Japanese edition bonus tracks
| No. | Title | Length |
|---|---|---|
| 11. | "Death" (Crystal Castles Remix) | 4:47 |
| 12. | "Farewell to the Fairground" (Yuksek Remix) | 4:21 |
| 13. | "To Lose My Life" (Filthy Dukes Remix) | 5:42 |
| Total length: |  | 59:40 |

===10th Anniversary Edition===
On 25 October 2019, a deluxe edition of the album was released to celebrate the tenth anniversary of the album's release.

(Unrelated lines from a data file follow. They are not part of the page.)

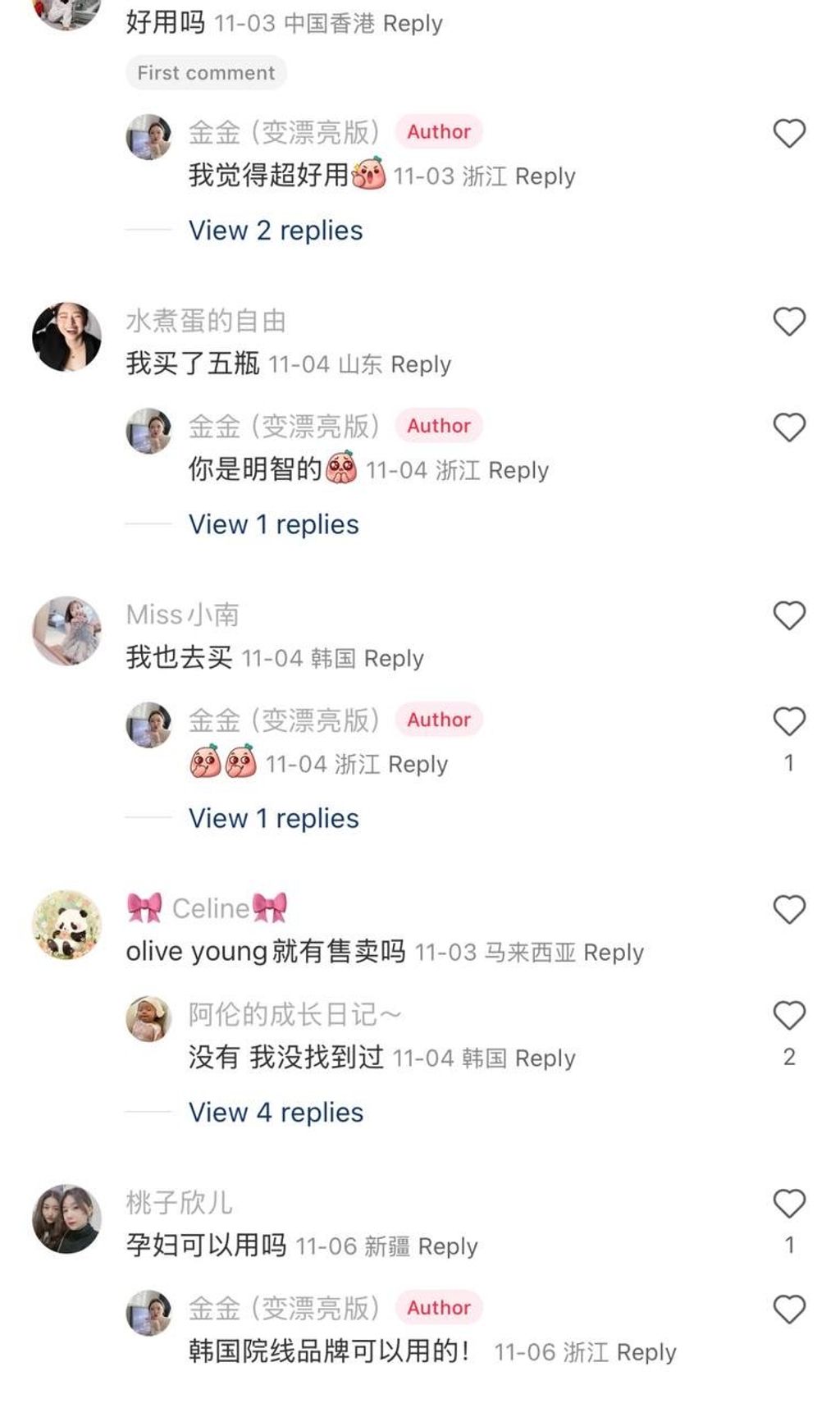840x1408 pixels.
Task: Expand View 1 replies under 你是明智的
Action: [x=274, y=524]
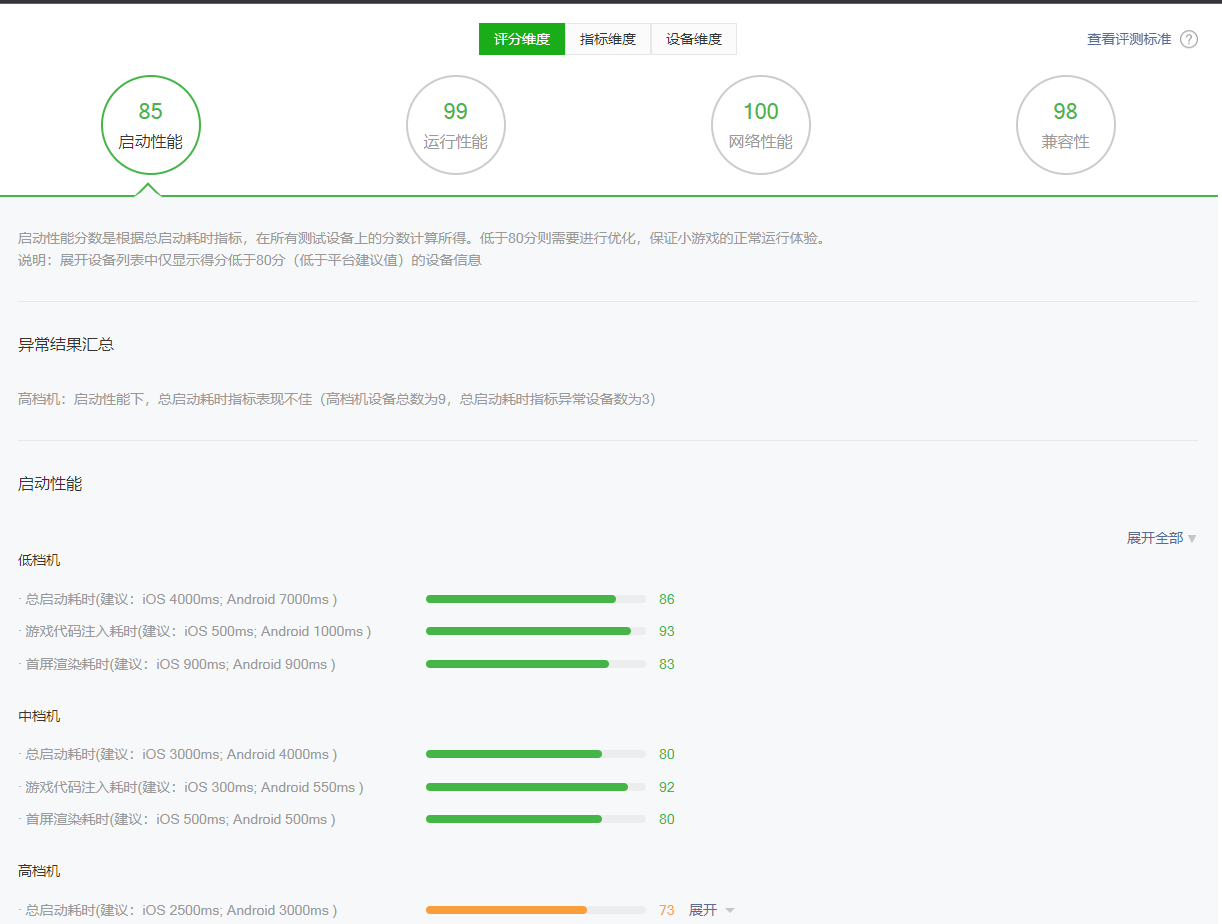The image size is (1222, 924).
Task: Select the 运行性能 score circle showing 99
Action: [x=456, y=125]
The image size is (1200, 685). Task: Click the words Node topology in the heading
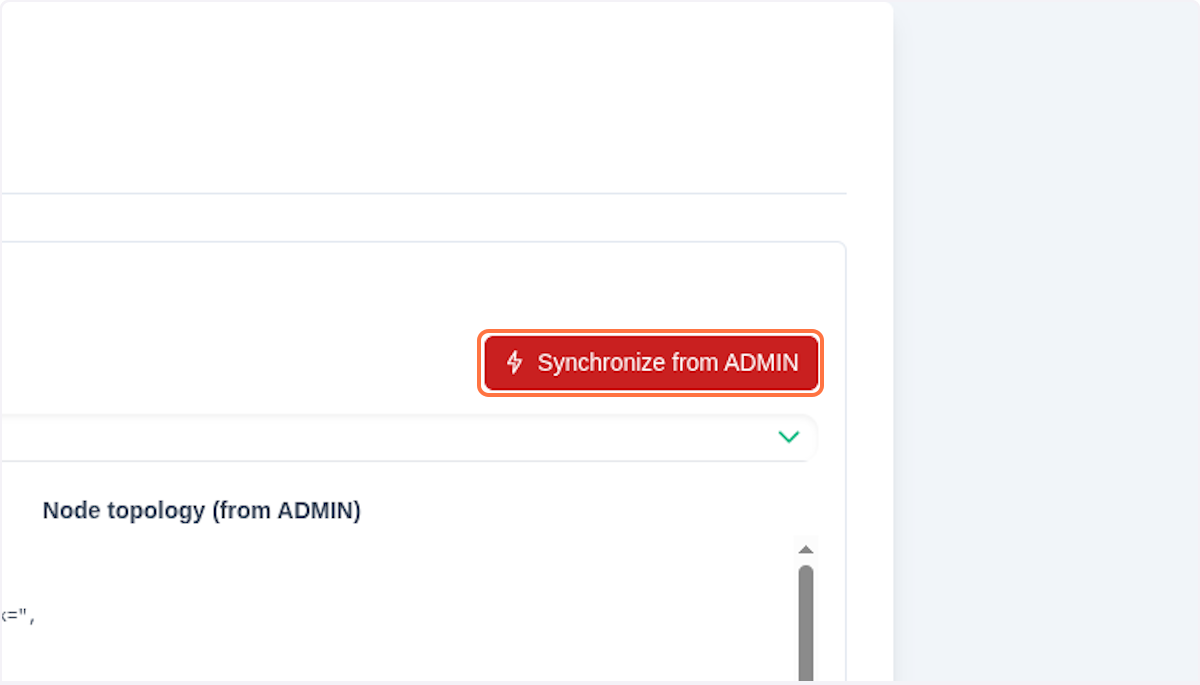(x=124, y=511)
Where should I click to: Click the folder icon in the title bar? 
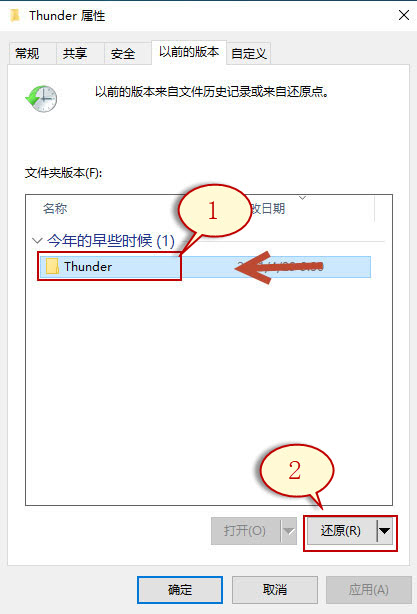(15, 16)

This edition included a bonus disc with b-sides, demos, live tracks and remixes.

2019 deluxe edition CD 2
| No. | Title | Length |
|---|---|---|
| 1. | "Taxidermy" (B-Side) | 3:16 |
| 2. | "You Still Love Him" (Demo) | 3:21 |
| 3. | "Black Song" (B-Side) | 3:50 |
| 4. | "Farewell to the Fairground" (Unreleased Demo) | 4:33 |
| 5. | "Unfinished Business" (Chess Club single version) | 4:10 |
| 6. | "From the Stars" (Unreleased Demo) | 4:43 |
| 7. | "To Lose My Life" (Live, La Maroquinerie, Paris) | 3:11 |
| 8. | "E.S.T." (Live at iTunes Festival, London) | 4:28 |
| 9. | "A Place To Hide" (Live at iTunes Festival, London) | 5:01 |
| 10. | "Death" (Crystal Castles Remix) | 4:59 |
| 11. | "Nothing To Give" (M83 Remix) | 6:22 |
| Total length: |  | 47:54 |

==Personnel==

- White Lies
- Harry McVeigh – lead vocals, guitar
- Charles Cave – bass guitar, backing vocals
- Jack Lawrence-Brown – drums

- Additional personnel
- Ed Buller – production
- Max Dingel – production

==Charts and certifications==

===Weekly charts===

Chart performance for To Lose My Life...
| Chart (2009) | Peak position |
|---|---|
| Austrian Albums (Ö3 Austria) | 57 |
| Belgian Albums (Ultratop Flanders) | 24 |
| Danish Albums (Hitlisten) | 10 |
| Dutch Albums (Album Top 100) | 31 |
| French Albums (SNEP) | 119 |
| German Albums (Offizielle Top 100) | 50 |
| Irish Albums (IRMA) | 23 |
| Italian Albums (FIMI) | 37 |
| New Zealand Albums (RMNZ) | 40 |
| Norwegian Albums (VG-lista) | 22 |
| Scottish Albums (Official Charts) | 3 |
| Swiss Albums (Schweizer Hitparade) | 73 |
| UK Albums (Official Charts) | 1 |
| US Billboard 200 | 146 |
| US Heatseekers Albums (Billboard) | 4 |

Chart performance for To Lose My Life... (10th Anniversary Edition)
| Chart (2019) | Peak position |
|---|---|
| Scottish Albums Chart (Official Charts) | 40 |
| UK Albums Chart (Official Charts) | 90 |
| UK Album Sales Chart (Official Charts) | 37 |

===Year-end charts===

| Chart (2009) | Position |
|---|---|
| UK Albums (OCC) | 89 |

==Certifications==

| Region | Certification | Certified units/sales |
| Denmark (IFPI Danmark) | Gold | 15,000^{^} |
| Ireland (IRMA) | Gold | 7,500^{^} |
| United Kingdom (BPI) | Gold | 229,575 |
^{^} Shipments figures based on certification alone.